***** Records to process *****

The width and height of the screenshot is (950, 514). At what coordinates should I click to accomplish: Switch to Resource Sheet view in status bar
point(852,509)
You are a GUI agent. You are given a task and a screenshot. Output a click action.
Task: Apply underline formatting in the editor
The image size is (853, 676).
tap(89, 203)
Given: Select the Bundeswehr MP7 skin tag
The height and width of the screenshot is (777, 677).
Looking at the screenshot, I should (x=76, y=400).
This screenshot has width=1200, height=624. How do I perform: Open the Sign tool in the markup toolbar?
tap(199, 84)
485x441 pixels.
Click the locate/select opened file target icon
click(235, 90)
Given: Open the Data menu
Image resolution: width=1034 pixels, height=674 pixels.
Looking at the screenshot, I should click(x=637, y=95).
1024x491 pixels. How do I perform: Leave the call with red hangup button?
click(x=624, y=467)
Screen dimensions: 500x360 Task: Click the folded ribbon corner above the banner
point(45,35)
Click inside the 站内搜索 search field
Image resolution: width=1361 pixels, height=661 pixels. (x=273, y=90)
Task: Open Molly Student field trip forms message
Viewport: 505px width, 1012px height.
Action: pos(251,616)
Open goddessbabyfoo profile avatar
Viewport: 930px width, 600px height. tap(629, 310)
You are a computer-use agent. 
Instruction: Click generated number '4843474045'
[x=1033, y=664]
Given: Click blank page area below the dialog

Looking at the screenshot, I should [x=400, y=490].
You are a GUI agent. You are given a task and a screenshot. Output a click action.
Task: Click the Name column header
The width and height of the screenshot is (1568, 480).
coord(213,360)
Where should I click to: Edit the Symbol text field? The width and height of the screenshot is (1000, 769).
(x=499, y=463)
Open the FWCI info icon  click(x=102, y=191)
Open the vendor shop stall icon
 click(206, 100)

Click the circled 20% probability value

*****

__Instructions to follow__:
Output each entry exactly as written, leaving none out.

__Answer to this problem__:
The width and height of the screenshot is (950, 514). At what coordinates should I click to accomplish: Switch to Resource Sheet view in status bar
point(852,509)
You are a GUI agent. You are given a task and a screenshot. Output a click action.
Task: Apply underline formatting in the editor
The image size is (853, 676).
tap(89, 203)
Given: Select the Bundeswehr MP7 skin tag
The height and width of the screenshot is (777, 677).
Looking at the screenshot, I should (x=76, y=400).
This screenshot has width=1200, height=624. How do I perform: Open the Sign tool in the markup toolbar?
tap(199, 84)
485x441 pixels.
Click the locate/select opened file target icon
click(235, 90)
Given: Open the Data menu
Image resolution: width=1034 pixels, height=674 pixels.
Looking at the screenshot, I should click(x=637, y=95).
1024x491 pixels. How do I perform: Leave the call with red hangup button?
click(x=624, y=467)
Screen dimensions: 500x360 Task: Click the folded ribbon corner above the banner
point(45,35)
Click inside the 站内搜索 search field
Image resolution: width=1361 pixels, height=661 pixels. (x=273, y=90)
Task: Open Molly Student field trip forms message
Viewport: 505px width, 1012px height.
Action: pos(251,616)
Open goddessbabyfoo profile avatar
Viewport: 930px width, 600px height. tap(629, 310)
You are a computer-use agent. 
Instruction: Click generated number '4843474045'
[x=1033, y=664]
Given: Click blank page area below the dialog

Looking at the screenshot, I should [x=400, y=490].
You are a GUI agent. You are given a task and a screenshot. Output a click action.
Task: Click the Name column header
The width and height of the screenshot is (1568, 480).
coord(213,360)
Where should I click to: Edit the Symbol text field? The width and height of the screenshot is (1000, 769).
(x=499, y=463)
Open the FWCI info icon  click(x=102, y=191)
Open the vendor shop stall icon
 click(206, 100)

Click the circled 20% probability value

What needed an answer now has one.